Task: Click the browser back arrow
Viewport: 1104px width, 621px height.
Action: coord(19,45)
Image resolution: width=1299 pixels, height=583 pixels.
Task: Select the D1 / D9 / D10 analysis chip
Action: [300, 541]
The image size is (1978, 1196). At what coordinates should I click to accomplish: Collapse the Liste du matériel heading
- - -
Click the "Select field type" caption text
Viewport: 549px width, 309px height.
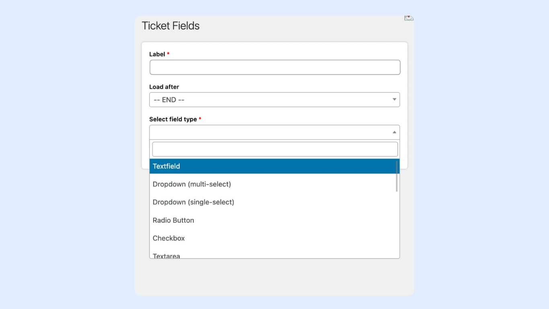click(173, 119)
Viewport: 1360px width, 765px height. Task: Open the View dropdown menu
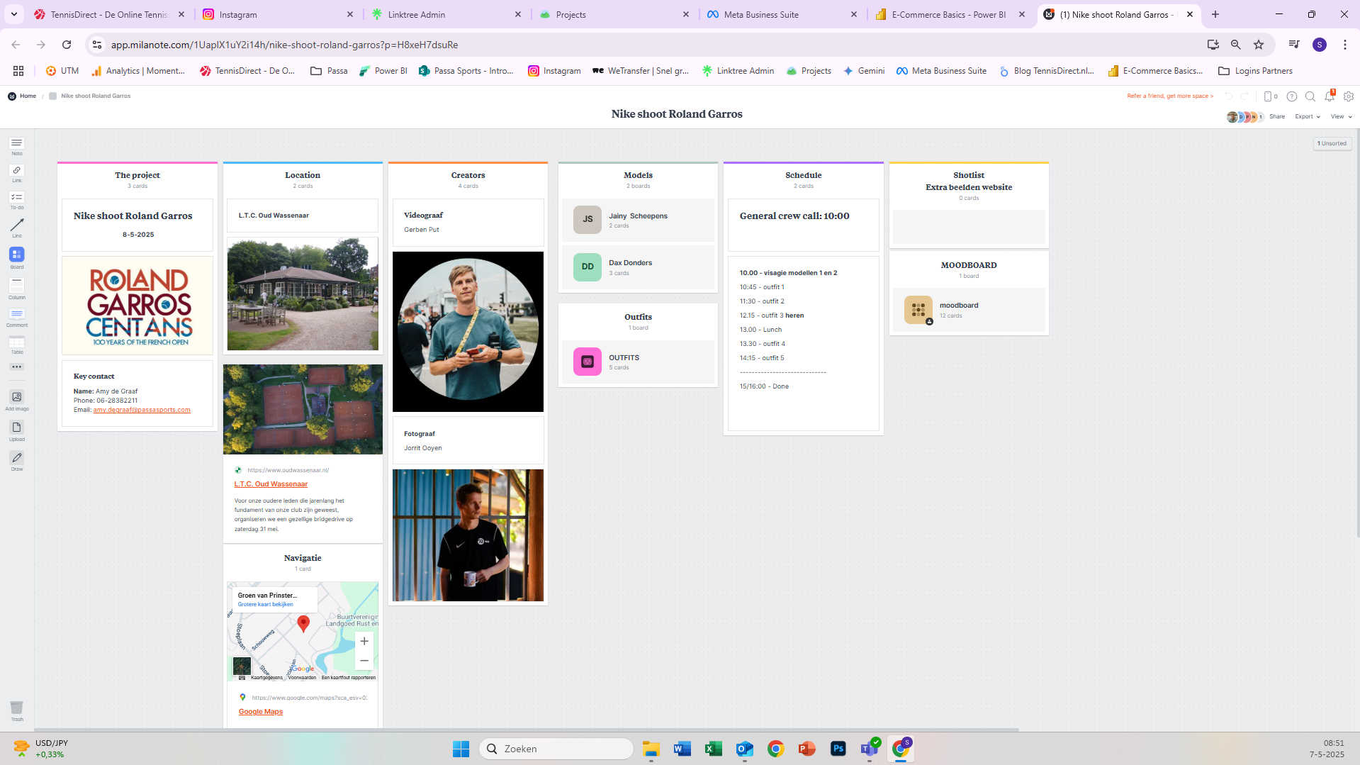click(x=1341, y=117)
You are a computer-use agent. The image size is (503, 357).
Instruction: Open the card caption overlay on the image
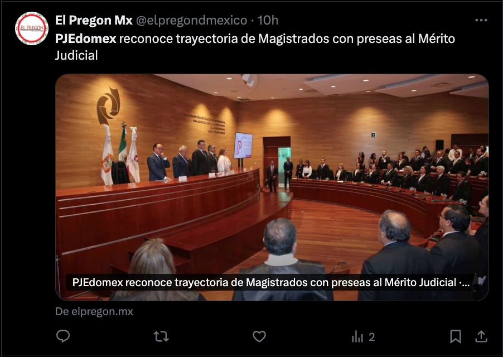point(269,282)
- - -
目标 => 请把从包含“You are a computer-use”的那一行开始、到包含“point(269,282)”的那一行结束的各行（首尾两行都算在内）整理成编号列表，去掉空行，答案中不要包含图片。

输出结果 =>
1. You are a computer-use agent. The image size is (503, 357).
2. Instruction: Open the card caption overlay on the image
3. point(269,282)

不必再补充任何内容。